The night finished just after 11pm. None of us were in a fit state to drive so all checked into our hotel rooms. I had hoped to meet up in the morning, however by the time I woke up with a pounding hangover, Nicky had already left back for Scotland. Instead of waiting at the hotel I took a walk around Manchester City Centre, sitting briefly in Piccadilly Gardens. Although nice, it couldn’t compete with South Park and a dog on a leash would not stop barking nearby. I got up and found somewhere to have a full English breakfast and a black coffee, before feeling alert enough to prepare for my trip home. Sitting in this traffic was beginning to frustrate me.

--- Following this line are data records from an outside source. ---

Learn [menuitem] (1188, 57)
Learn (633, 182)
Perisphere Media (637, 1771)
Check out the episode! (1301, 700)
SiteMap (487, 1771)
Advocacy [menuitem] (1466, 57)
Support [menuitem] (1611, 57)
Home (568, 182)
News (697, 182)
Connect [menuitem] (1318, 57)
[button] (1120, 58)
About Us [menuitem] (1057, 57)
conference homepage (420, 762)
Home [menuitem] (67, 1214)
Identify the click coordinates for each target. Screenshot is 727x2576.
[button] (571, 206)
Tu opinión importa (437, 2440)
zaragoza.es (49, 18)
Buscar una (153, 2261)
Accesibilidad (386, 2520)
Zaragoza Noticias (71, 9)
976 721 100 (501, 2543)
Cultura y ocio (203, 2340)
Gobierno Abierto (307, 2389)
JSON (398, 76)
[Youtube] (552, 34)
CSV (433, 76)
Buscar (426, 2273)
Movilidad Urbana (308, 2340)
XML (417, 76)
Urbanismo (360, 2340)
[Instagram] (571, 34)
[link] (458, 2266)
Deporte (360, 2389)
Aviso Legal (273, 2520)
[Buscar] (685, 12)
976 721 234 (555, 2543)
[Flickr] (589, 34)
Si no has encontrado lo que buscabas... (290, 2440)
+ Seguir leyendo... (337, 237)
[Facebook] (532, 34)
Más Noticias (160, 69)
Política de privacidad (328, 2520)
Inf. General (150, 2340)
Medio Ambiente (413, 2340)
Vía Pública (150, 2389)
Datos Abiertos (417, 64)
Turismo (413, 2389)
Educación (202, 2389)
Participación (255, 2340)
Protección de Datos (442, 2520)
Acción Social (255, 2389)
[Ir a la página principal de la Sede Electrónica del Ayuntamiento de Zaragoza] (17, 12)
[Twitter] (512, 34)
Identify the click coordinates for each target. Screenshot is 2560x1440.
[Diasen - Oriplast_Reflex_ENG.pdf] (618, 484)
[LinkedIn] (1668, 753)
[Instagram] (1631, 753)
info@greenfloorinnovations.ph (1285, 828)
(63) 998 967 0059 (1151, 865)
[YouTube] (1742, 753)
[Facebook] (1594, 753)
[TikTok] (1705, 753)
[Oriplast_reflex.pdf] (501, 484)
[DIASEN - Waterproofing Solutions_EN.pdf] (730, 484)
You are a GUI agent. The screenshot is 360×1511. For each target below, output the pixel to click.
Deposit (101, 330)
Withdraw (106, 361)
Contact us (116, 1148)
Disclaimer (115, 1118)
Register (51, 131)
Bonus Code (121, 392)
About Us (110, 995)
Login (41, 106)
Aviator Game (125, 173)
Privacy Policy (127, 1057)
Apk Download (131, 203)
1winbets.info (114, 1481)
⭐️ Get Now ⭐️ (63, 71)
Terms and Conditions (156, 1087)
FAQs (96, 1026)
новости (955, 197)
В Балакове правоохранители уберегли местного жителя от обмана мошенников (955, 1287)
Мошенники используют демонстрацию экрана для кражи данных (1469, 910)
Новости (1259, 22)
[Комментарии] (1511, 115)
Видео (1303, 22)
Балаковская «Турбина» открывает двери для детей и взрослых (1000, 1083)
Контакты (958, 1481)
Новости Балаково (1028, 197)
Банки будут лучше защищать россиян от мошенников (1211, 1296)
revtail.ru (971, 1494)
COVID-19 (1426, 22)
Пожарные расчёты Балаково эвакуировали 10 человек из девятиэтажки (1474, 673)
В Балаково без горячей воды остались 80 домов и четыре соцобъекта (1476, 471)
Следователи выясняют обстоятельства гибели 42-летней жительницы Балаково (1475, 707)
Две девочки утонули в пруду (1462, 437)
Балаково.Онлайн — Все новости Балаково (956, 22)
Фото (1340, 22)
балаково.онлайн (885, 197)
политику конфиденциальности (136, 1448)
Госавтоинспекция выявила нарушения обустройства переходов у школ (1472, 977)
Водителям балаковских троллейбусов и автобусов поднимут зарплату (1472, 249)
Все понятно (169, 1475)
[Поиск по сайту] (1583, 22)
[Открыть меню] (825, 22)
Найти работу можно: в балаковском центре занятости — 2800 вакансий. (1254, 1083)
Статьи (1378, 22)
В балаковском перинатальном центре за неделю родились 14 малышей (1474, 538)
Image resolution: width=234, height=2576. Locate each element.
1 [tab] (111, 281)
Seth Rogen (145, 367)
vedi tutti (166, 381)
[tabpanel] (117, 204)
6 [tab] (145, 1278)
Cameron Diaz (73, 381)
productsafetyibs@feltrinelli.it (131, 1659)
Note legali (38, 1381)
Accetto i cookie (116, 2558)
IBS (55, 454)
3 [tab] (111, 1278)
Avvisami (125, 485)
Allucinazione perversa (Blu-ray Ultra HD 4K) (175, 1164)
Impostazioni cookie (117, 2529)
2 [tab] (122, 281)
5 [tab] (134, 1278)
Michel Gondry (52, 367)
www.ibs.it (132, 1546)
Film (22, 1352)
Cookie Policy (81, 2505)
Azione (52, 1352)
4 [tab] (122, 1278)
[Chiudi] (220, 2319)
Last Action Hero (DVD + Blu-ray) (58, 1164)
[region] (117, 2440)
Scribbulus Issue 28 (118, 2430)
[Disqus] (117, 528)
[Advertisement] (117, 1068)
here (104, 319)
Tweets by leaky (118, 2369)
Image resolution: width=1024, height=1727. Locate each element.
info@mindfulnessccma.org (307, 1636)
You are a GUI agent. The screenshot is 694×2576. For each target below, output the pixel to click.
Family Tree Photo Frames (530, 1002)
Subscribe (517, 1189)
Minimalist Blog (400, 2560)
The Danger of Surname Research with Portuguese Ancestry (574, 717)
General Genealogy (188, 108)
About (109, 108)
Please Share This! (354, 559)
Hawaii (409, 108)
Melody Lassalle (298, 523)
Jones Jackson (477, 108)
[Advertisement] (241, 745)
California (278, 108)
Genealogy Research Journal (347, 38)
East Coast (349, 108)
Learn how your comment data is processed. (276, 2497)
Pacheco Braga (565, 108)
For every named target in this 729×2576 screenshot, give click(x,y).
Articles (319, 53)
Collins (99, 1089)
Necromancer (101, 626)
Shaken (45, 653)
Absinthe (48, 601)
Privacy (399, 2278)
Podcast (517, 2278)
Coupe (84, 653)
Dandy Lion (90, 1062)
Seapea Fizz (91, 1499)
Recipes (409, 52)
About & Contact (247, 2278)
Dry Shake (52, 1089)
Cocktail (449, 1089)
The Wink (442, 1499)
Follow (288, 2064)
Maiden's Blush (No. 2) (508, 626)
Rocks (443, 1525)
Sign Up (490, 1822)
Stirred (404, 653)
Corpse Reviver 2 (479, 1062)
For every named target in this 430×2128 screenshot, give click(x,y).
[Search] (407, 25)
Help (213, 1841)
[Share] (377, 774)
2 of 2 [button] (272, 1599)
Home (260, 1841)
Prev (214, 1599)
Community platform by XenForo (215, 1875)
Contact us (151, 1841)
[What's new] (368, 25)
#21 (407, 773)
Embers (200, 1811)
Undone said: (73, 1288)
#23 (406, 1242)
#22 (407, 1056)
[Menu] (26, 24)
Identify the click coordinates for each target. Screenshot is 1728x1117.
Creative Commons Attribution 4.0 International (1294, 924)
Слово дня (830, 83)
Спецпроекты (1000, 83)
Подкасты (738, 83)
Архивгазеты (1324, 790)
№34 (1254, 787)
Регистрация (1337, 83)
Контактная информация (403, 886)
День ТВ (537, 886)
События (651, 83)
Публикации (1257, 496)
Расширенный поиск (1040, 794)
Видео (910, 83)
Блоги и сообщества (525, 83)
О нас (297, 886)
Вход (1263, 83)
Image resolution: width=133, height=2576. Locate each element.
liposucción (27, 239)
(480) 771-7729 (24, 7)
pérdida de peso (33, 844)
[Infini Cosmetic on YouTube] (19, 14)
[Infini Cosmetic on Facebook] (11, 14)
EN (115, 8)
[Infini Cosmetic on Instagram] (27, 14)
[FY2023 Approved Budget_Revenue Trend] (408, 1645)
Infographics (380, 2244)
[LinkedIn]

I missed the start of the England v Spain quarter final hours ago. I had switched the car radio off when it had gone to penalties and I was too scared to turn it back on. We’ve lost, I just know it, and I don’t want my good mood ruined. Tomorrow I am out again with local friends for my birthday, but part of me feels sad that my two worlds of past and present never get the chance to collide. A host city or date for next year’s meet-up has yet to be decided but I kind of miss them all already. I have grown to appreciate the short amount of time we get together, as I know one day, one by one, seats at the table will become empty.